L'educazione e l'impiego saranno delle sfide. In Grecia migranti irregolari e richiedenti asilo hanno il diritto di mandare i figli a scuola, i richiedenti asilo possono anche lavorare. A Diavata, ad esempio, ci sono 700 bambini, che dovranno andare a scuola. Certo, è una situazione incerta, le famiglie sperano di poter partire, ma per il momento non è possibile. Siamo ancora in una fase di prima accoglienza: cercare di nutrire e ospitare queste persone, dare un rifugio e assistenza sanitaria di base. Questa è la situazione ora. Certo, bisogna cominciare a pensare alla seconda fase.
La crisi dei rifugiati ha cambiato i i rapporti tra Grecia e Turchia?
Non direi. C'è una certa coreografia delle relazioni tra Grecia e Turchia, tra le nostre due società, basata su alcune narrazioni comunemente accettate...
Da parte di entrambe le società?
Parlo della società greca, ma la mano destra ha sempre bisogno della mano sinistra per funzionare. Ci sono stereotipi e narrazioni positive e negative, e continuano indipendentemente dalla crisi. All'interno dello stesso discorso puoi sentire parlare dell'ospitalità dimostrata dai turchi, che hanno accolto milioni di rifugiati, e del ruolo svolto dalla mafia turca, secondo alcuni con la connivenza delle istituzioni, nel trasporto dei profughi verso le isole greche. La crisi non ha trasformato le narrazioni, se mai le ha rafforzate.
Cosa pensi dell'atteggiamento europeo nella gestione di questa crisi?

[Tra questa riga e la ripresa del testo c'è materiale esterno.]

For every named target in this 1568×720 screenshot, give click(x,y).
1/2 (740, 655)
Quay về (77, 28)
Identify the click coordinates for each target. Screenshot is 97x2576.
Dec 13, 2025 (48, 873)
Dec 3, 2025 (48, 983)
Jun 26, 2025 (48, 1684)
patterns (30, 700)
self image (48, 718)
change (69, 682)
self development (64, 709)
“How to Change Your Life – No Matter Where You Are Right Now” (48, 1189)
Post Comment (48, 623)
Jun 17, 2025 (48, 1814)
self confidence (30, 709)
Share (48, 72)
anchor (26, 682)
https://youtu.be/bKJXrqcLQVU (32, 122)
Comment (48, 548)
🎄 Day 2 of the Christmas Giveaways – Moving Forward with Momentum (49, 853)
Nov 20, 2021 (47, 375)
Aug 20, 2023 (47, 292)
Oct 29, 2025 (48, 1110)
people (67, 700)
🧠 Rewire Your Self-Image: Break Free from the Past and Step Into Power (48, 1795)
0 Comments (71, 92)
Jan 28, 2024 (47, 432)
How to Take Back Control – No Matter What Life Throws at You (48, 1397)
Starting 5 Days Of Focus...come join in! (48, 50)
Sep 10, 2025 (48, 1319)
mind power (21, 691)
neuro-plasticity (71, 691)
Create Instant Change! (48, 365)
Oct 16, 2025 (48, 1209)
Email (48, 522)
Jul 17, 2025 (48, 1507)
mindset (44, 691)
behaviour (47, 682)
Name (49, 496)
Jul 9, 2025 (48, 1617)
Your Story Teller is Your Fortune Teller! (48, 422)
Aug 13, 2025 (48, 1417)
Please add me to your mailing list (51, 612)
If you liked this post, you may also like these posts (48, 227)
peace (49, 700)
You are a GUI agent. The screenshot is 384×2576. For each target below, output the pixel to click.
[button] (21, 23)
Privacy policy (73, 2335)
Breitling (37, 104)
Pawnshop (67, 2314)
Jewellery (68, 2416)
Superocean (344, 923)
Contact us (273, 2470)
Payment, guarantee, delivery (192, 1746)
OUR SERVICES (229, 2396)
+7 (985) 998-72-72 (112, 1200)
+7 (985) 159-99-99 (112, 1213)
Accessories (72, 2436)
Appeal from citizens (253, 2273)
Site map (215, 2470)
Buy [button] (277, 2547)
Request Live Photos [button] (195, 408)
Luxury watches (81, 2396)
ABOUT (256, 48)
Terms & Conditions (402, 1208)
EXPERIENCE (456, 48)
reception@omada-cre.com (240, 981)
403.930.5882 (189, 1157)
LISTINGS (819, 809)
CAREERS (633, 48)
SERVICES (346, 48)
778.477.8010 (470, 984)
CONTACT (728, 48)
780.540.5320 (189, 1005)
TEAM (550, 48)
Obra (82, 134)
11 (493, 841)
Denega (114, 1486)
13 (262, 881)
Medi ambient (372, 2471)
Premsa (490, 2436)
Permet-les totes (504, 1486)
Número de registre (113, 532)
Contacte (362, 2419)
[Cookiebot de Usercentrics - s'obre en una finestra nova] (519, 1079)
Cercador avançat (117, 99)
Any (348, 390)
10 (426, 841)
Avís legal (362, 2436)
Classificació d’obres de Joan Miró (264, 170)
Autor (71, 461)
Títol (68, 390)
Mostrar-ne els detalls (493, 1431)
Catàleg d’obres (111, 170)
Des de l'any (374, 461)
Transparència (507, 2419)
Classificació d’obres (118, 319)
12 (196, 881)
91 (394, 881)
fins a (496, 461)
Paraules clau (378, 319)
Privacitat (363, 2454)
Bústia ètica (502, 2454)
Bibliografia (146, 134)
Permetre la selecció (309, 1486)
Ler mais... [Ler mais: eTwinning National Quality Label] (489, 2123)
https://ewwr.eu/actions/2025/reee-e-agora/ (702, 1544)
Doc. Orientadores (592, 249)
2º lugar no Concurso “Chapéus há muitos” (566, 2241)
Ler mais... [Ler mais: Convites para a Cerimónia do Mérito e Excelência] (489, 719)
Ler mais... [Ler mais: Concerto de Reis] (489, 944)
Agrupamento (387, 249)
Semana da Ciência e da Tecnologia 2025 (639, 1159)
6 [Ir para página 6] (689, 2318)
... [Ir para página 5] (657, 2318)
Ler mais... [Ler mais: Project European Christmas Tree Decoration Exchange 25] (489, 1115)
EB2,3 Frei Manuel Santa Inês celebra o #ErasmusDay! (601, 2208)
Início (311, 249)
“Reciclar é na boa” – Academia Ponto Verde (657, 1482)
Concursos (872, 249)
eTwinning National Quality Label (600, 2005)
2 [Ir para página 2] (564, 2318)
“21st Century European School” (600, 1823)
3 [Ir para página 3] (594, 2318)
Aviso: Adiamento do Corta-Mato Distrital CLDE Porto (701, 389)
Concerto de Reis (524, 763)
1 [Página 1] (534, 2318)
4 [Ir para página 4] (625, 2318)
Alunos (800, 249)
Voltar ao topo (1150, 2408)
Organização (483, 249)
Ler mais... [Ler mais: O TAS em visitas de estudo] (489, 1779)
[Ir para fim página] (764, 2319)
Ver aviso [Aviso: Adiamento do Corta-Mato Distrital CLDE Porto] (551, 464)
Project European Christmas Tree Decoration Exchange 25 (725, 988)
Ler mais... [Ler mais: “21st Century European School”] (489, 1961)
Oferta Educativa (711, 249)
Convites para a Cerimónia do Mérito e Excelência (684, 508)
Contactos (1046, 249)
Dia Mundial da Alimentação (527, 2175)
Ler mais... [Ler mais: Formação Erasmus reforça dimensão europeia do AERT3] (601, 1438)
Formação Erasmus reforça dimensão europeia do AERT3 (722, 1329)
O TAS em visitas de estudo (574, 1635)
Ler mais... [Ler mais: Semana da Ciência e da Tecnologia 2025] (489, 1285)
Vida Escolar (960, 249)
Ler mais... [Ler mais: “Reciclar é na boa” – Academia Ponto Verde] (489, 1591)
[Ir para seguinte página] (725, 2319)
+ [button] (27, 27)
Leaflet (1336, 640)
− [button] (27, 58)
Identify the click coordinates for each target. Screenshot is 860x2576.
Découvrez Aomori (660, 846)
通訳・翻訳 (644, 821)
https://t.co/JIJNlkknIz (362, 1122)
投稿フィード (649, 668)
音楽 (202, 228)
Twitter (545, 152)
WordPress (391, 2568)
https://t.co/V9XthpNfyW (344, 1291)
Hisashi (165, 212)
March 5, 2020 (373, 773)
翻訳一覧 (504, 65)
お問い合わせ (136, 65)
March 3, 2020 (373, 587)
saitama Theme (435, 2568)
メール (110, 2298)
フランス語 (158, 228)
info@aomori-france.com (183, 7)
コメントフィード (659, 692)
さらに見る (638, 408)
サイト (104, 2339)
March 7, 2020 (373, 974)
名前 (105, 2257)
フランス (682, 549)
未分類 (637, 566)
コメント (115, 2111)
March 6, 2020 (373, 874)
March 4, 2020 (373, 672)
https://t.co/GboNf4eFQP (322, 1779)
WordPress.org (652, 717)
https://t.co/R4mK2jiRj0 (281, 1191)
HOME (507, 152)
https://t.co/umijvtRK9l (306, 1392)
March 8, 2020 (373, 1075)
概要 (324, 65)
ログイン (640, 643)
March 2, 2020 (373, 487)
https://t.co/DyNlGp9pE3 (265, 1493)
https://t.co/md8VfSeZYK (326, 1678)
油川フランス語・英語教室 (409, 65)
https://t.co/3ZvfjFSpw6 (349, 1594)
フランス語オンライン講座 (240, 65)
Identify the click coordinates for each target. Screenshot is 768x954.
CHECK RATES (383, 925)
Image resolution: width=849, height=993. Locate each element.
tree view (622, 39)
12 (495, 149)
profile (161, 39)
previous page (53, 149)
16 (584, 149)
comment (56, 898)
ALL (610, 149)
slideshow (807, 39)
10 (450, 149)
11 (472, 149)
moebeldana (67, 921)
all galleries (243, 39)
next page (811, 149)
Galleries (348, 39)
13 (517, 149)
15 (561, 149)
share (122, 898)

La cosa che più mi colpisce è l'assenza di una risposta coordinata da parte della società civile europea su questa questione, che oggi riguarda noi ma domani riguarderà qualcun altro. Ci sono problemi enormi che vanno affrontati, ad esempio la violazione delle normative internazionali sulla protezione umanitaria fatta dai paesi europei. E io sono sorpresa per il fatto che le organizzazioni non governative, le lobby della società civile a Bruxelles, facciano finta di nulla. È come se non si rendessero conto di cosa sta succedendo.